• _INFORMATION SHOWN_:
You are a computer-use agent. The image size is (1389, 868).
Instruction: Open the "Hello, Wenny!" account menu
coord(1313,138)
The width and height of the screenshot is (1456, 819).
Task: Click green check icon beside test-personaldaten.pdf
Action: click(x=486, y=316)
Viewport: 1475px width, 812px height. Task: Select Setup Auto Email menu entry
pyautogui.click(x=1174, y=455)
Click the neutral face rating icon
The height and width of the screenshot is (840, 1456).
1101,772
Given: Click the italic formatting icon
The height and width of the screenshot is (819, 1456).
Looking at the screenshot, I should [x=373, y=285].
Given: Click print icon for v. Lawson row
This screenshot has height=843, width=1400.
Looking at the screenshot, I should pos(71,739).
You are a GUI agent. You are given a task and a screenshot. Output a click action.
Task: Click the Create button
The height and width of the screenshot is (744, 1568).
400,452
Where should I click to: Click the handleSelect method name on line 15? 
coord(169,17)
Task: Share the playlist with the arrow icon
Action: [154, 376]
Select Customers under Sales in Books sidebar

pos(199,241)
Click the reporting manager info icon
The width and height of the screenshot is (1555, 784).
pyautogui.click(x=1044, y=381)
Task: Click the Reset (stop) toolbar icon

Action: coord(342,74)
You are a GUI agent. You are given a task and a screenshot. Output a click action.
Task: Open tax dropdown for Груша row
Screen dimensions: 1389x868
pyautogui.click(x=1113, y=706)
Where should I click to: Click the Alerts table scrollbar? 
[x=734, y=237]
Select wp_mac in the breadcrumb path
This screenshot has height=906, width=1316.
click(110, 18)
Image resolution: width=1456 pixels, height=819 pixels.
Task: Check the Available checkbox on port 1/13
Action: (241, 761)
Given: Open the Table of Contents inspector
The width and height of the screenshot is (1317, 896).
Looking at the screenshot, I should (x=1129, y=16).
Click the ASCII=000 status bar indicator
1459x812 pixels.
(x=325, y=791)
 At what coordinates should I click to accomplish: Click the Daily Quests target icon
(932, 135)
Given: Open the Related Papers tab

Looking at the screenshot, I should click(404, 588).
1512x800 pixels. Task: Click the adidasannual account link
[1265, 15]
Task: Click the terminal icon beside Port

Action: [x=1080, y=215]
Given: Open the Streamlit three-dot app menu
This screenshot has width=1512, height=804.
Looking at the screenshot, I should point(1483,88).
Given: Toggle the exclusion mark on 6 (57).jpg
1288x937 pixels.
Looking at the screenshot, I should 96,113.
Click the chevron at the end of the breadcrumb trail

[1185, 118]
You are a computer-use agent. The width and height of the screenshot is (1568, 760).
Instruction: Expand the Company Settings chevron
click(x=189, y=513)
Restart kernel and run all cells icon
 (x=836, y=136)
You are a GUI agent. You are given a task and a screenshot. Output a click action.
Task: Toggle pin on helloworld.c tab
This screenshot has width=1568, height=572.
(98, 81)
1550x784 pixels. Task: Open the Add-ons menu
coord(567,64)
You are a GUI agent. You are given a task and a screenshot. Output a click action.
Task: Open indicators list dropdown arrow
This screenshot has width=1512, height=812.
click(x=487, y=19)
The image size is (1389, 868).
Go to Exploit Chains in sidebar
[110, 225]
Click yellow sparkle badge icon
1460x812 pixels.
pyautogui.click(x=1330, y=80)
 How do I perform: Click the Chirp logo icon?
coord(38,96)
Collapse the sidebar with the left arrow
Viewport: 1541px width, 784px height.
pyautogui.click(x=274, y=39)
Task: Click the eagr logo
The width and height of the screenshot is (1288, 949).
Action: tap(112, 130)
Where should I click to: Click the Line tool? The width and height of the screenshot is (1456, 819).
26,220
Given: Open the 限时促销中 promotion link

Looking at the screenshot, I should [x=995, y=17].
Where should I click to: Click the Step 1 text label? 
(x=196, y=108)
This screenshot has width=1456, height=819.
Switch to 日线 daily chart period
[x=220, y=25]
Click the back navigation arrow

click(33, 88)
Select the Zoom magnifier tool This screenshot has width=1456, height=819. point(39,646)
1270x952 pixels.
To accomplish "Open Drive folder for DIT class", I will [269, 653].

• _WHAT YOU SHOULD DO_:
The listing above is to be copied exactly, in full.

• _OUTPUT FOR THIS EXERCISE_:
You are a computer-use agent. The image size is (1389, 868).
Instruction: Open the "Hello, Wenny!" account menu
coord(1313,138)
The width and height of the screenshot is (1456, 819).
Task: Click green check icon beside test-personaldaten.pdf
Action: click(x=486, y=316)
Viewport: 1475px width, 812px height. Task: Select Setup Auto Email menu entry
pyautogui.click(x=1174, y=455)
Click the neutral face rating icon
The height and width of the screenshot is (840, 1456).
1101,772
Given: Click the italic formatting icon
The height and width of the screenshot is (819, 1456).
Looking at the screenshot, I should [x=373, y=285].
Given: Click print icon for v. Lawson row
This screenshot has height=843, width=1400.
Looking at the screenshot, I should pos(71,739).
You are a GUI agent. You are given a task and a screenshot. Output a click action.
Task: Click the Create button
The height and width of the screenshot is (744, 1568).
400,452
Where should I click to: Click the handleSelect method name on line 15? 
coord(169,17)
Task: Share the playlist with the arrow icon
Action: [154, 376]
Select Customers under Sales in Books sidebar

pos(199,241)
Click the reporting manager info icon
The width and height of the screenshot is (1555, 784).
pyautogui.click(x=1044, y=381)
Task: Click the Reset (stop) toolbar icon

Action: coord(342,74)
You are a GUI agent. You are given a task and a screenshot. Output a click action.
Task: Open tax dropdown for Груша row
Screen dimensions: 1389x868
pyautogui.click(x=1113, y=706)
Where should I click to: Click the Alerts table scrollbar? 
[x=734, y=237]
Select wp_mac in the breadcrumb path
This screenshot has height=906, width=1316.
click(110, 18)
Image resolution: width=1456 pixels, height=819 pixels.
Task: Check the Available checkbox on port 1/13
Action: (241, 761)
Given: Open the Table of Contents inspector
The width and height of the screenshot is (1317, 896).
Looking at the screenshot, I should (x=1129, y=16).
Click the ASCII=000 status bar indicator
1459x812 pixels.
(x=325, y=791)
 At what coordinates should I click to accomplish: Click the Daily Quests target icon
(932, 135)
Given: Open the Related Papers tab

Looking at the screenshot, I should click(404, 588).
1512x800 pixels. Task: Click the adidasannual account link
[1265, 15]
Task: Click the terminal icon beside Port

Action: [x=1080, y=215]
Given: Open the Streamlit three-dot app menu
This screenshot has width=1512, height=804.
Looking at the screenshot, I should point(1483,88).
Given: Toggle the exclusion mark on 6 (57).jpg
1288x937 pixels.
Looking at the screenshot, I should 96,113.
Click the chevron at the end of the breadcrumb trail

[1185, 118]
You are a computer-use agent. The width and height of the screenshot is (1568, 760).
Instruction: Expand the Company Settings chevron
click(x=189, y=513)
Restart kernel and run all cells icon
 (x=836, y=136)
You are a GUI agent. You are given a task and a screenshot. Output a click action.
Task: Toggle pin on helloworld.c tab
This screenshot has width=1568, height=572.
(98, 81)
1550x784 pixels. Task: Open the Add-ons menu
coord(567,64)
You are a GUI agent. You are given a task and a screenshot. Output a click action.
Task: Open indicators list dropdown arrow
This screenshot has width=1512, height=812.
click(x=487, y=19)
The image size is (1389, 868).
Go to Exploit Chains in sidebar
[110, 225]
Click yellow sparkle badge icon
1460x812 pixels.
pyautogui.click(x=1330, y=80)
 How do I perform: Click the Chirp logo icon?
coord(38,96)
Collapse the sidebar with the left arrow
Viewport: 1541px width, 784px height.
pyautogui.click(x=274, y=39)
Task: Click the eagr logo
The width and height of the screenshot is (1288, 949).
Action: tap(112, 130)
Where should I click to: Click the Line tool? The width and height of the screenshot is (1456, 819).
26,220
Given: Open the 限时促销中 promotion link

Looking at the screenshot, I should [x=995, y=17].
Where should I click to: Click the Step 1 text label? 
(x=196, y=108)
This screenshot has width=1456, height=819.
Switch to 日线 daily chart period
[x=220, y=25]
Click the back navigation arrow

click(33, 88)
Select the Zoom magnifier tool This screenshot has width=1456, height=819. point(39,646)
1270x952 pixels.
To accomplish "Open Drive folder for DIT class", I will [269, 653].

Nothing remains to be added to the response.